De la même manière que Tremblay a pu l’être avec ses écrits, la proposition est audacieuse. Au moment de sa création, c’était la toute première fois qu’un opéra allait être présenté en joual. Pour l’occasion, six chanteuses et cinq musiciennes donnent vie à cette histoire, à travers laquelle tout un chacun peut reconnaître sa mère, sa grand-mère ou même se reconnaître soi-même. « Albertine, on la porte tous et toutes en nous, même si ça fait près de 40 ans que Michel l’a écrite », souligne la metteuse en scène Nathalie Deschamps, qui est l’instigatrice de cet opéra nouveau genre.

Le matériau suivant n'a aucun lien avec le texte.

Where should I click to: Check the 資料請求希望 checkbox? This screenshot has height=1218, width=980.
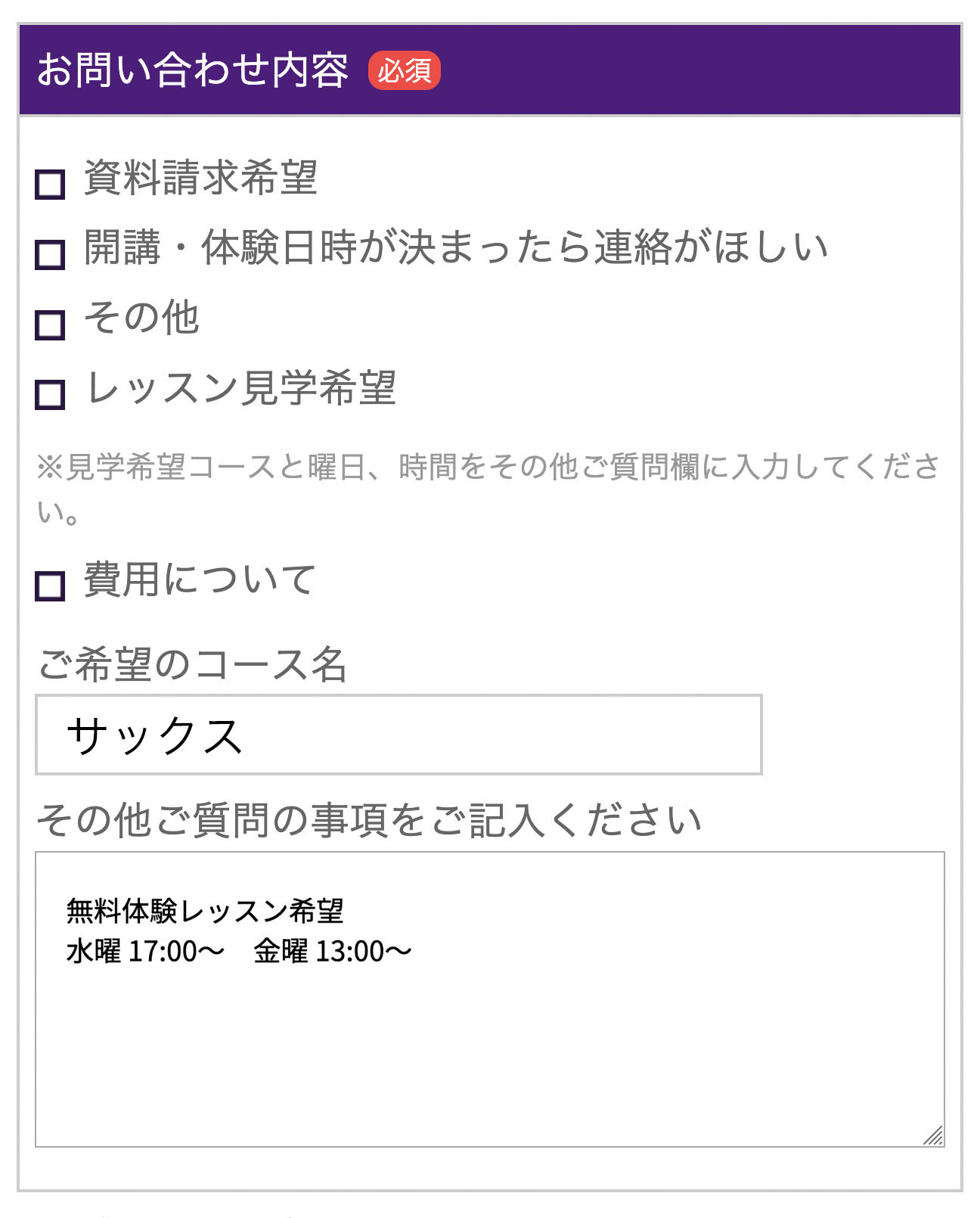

D’abord présenté au Théâtre du Rideau Vert, Albertine en cinq temps, l’opéra sillonne maintenant les routes du Québec, démocratisant du même coup l’opéra auprès de nouveaux publics avec une oeuvre qui a été marquante dans la culture populaire. « C’était une des visées du projet au départ. On voulait offrir de l’opéra à différents publics, mentionne Mme Deschamps. Je crois que plus on entend de l’opéra, plus on peut l’apprivoiser et découvrir une relation très intime avec ce médium que l’on connaît moins bien que d’autres. »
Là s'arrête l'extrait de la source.